Aside from being deceptive and generally annoying, the FTC also charged that ValueClick and its subsidiaries, Hi-Speed Media and E-Babylon failed to secure consumers' sensitive financial information, despite their claims to do so. The FTC alleged the companies published online privacy policies claiming they encrypted customer information, but either failed to encrypt the information at all or used a non-standard and insecure form of encryption.

The agency also charged that several of the companies' e-commerce Web sites were vulnerable to SQL injection, contrary to claims that the companies implemented reasonable security measures.

The settlement, filed by the Department of Justice on behalf of the FTC, requires ValueClick to clearly and conspicuously disclose the costs and obligations consumers must incur to receive the products it touts as "free" and bars future violations of the CAN-SPAM Act. The settlement also bars deceptive claims about the security of the consumer information collected at its e-commerce Web sites.According to the FTC, ValueClick subsidiary Hi-Speed Media used deceptive e-mails, banner ads, and pop-ups to drive consumers to its Web sites. The e-mails and online ads claimed that consumers were eligible for "free" gifts, including laptops, iPods, and high-value gift cards, and included come-ons such as "Free PS3 for survey," and "CONGRATULATIONS! Select your FREE Plasma TV."
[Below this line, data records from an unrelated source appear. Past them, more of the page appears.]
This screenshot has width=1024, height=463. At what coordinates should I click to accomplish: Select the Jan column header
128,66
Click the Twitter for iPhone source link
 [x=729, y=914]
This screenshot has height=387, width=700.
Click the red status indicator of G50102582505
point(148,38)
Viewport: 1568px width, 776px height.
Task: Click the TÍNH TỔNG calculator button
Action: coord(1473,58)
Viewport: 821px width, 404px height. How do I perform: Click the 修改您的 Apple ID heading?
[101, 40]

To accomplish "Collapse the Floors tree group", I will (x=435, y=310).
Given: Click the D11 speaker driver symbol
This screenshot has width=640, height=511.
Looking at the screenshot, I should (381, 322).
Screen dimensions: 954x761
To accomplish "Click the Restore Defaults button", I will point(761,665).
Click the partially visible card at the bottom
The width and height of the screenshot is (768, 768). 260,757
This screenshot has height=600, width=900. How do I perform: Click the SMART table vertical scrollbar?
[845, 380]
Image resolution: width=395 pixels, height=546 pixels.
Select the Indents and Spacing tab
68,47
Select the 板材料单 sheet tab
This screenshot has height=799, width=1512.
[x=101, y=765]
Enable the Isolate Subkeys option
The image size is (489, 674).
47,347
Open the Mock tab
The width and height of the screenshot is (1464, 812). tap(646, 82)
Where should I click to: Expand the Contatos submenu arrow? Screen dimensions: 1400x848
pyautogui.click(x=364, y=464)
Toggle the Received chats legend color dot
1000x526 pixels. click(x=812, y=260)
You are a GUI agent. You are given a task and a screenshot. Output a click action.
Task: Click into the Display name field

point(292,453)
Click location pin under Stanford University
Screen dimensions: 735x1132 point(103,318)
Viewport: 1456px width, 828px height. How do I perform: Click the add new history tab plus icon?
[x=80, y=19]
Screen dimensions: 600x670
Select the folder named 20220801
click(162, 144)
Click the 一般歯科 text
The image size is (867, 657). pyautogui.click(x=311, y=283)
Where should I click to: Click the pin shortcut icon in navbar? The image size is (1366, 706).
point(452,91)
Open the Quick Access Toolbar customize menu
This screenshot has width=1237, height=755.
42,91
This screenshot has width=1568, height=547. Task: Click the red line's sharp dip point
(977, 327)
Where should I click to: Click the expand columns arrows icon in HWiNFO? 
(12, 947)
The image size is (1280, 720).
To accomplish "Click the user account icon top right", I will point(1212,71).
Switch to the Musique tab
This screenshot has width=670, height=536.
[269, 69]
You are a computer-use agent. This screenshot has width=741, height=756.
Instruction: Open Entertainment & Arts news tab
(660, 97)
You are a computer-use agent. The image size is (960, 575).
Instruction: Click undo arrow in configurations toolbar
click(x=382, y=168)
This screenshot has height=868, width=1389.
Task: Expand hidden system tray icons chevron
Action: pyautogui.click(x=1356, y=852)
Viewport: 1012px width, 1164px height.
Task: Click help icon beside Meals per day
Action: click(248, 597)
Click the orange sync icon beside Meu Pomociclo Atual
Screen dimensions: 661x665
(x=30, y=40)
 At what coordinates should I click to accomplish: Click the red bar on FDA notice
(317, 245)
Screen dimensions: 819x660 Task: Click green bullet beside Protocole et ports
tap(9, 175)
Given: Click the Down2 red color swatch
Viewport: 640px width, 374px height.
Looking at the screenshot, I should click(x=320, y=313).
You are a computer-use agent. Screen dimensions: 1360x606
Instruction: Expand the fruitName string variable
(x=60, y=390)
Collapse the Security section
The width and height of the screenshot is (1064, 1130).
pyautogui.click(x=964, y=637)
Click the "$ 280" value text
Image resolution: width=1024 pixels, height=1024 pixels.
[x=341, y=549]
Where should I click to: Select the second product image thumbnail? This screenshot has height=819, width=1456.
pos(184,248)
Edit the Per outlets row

The FTC alleged that consumers lured to ValueClick's Web sites by these promises were led through a maze of expensive and burdensome third-party offers - including car loans and satellite television subscriptions - which they were required to "participate in" at their own expense, in order to receive the promised "free" merchandise.

The FTC charged that ValueClick's use of deceptively labeled e-mail offering free gifts and its failure to disclose that consumers must spend lots of money to obtain the promised "free" merchandise violates the CAN-SPAM Act and the FTC Act. This is the FTC's third case targeting the use of deceptive promises of free merchandise by Internet-based lead generation operations, and the Commission's 18th case challenging data security practices by a company handling sensitive consumer information, the FTC said.

Last month Member Source Media, an online advertising firm, reached a $200,000 settlement this week with the Federal Trade Commission for using what the FTC described as "deceptive" spam and ads to draw users to its Web sites. Commonly, the commission says, Member Source Media would send out spam e-mails that promised prizes such as a free iPod or a $500 Visa gift card. Additionally, the company would pay for ads on Web sites that told users that they had been chosen to win similar prizes.